→ Provided passage
Work in Progress - An Ideological Miracle

Some of you have received a remarkable letter - from Anisha Ramlaul, Head of St James School, Durban. You are among the sponsors of children there whose families can’t afford school fees.

After thanking you for your generous support, Anisha writes: 

‘As headmistress of a school in part of Africa that desperately seeks ideological miracles, I have found myself meeting with current thinking that cannot continue if we wish to deepen the lifetime work of raising truth, strength and unity.

One of these ideological crossroads is responsibility. The children you have supported have biological fathers who are rarely in the life of their son or daughter. In fact many disappear after the birth of their children and it is considered an accepted part of tradition for the matter to come to a close. The mother raises the child with the help of an extended family (usually an aged grandmother) and most ties with the fathers are severed.

As fate will have it, our School has attracted many more boys than girls who are in this kind of situation. The mothers of these children are rarely properly educated and hence work and earn very little. The cycle of poverty is almost inevitable. However these children do have fathers – many, I am discovering, have started working hard and becoming fairly successful in their own lives.

→ Tasks and exercises
1. In the St James School passage, who usually helps the mothers raise their children?
2. Continue the St James School passage from where it stops.
The entries that follow are not needed for any task here.

→ Data to examine
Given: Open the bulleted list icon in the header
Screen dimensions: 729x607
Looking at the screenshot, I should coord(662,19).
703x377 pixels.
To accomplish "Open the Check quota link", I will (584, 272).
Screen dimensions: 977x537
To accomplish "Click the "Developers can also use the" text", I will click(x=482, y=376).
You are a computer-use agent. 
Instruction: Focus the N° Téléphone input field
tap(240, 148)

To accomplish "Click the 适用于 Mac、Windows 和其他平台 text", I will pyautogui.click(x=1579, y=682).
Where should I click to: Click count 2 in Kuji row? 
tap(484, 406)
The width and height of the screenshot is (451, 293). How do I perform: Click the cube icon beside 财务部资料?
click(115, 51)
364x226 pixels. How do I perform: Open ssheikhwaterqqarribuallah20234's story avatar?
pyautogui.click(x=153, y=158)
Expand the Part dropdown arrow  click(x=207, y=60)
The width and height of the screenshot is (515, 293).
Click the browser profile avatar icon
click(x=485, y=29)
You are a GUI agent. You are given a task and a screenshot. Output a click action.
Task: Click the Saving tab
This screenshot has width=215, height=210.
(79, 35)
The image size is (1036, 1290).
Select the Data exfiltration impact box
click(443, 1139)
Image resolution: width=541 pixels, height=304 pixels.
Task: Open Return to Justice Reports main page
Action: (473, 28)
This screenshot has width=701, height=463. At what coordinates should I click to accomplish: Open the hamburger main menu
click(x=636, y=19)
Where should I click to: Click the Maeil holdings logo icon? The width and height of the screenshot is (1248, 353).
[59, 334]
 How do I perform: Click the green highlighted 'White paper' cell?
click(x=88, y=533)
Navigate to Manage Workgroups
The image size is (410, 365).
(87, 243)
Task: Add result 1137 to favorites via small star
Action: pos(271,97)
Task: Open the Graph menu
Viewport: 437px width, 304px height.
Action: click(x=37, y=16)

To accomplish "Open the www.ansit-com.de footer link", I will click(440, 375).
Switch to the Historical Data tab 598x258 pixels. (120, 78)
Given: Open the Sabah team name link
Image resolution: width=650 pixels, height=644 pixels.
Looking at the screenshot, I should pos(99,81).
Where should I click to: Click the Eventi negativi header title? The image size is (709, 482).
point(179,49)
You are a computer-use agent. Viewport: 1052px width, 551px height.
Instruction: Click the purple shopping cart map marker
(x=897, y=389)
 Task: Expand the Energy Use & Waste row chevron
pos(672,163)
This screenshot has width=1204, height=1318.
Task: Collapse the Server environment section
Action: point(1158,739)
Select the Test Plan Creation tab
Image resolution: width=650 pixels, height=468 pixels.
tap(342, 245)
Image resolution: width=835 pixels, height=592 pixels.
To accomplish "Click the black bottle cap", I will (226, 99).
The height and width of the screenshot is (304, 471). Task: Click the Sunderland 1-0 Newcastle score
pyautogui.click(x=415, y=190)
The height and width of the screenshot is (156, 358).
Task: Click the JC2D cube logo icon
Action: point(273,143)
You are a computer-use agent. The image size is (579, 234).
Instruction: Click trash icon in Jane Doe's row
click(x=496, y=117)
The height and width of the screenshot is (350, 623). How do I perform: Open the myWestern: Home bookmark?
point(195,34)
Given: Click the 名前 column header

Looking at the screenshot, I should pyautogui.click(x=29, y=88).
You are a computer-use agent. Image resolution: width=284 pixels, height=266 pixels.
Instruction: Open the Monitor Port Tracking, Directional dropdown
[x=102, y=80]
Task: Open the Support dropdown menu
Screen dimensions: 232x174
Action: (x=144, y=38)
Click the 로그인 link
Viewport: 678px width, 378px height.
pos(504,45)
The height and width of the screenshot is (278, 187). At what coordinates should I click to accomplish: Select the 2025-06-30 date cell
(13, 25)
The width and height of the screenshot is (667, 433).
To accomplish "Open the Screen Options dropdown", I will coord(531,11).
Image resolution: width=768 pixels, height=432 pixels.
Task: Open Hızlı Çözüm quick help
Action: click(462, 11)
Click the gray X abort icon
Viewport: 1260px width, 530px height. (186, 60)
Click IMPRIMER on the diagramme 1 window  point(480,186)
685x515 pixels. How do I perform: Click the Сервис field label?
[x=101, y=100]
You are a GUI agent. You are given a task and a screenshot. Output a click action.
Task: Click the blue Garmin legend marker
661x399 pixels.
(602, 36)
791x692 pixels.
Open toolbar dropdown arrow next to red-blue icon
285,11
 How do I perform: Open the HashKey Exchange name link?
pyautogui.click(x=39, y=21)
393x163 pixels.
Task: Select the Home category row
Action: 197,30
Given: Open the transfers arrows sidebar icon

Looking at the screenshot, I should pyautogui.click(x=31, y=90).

→ Responses by item number
1. An extended family, usually an aged grandmother, helps the mothers raise their children.

2.
Over the last few months we have made some strides in contacting these absent fathers. Not so long ago I met with some individually to establish the role they were going to play in the lives of their children (as well as taking up financial responsibility). The miraculous part is that in principle, they have taken this on! We have had success with a few and they will now pay the full School fee for their child’s education.

These fathers are essentially good men; they have managed to hold onto decent jobs and will make a conscious effort to raise their children in a St James education especially after seeing how the children are turning out! My wish is that this continues and that the financial responsibility of children (who have parents) rest squarely with the parents except in really exceptional situations.’

Anisha finishes her letter by asking those bursary sponsors to continue donating to the development needs of the school, rather than to specific individual pupils. We’re promising to keep these generous people fully up-to-date.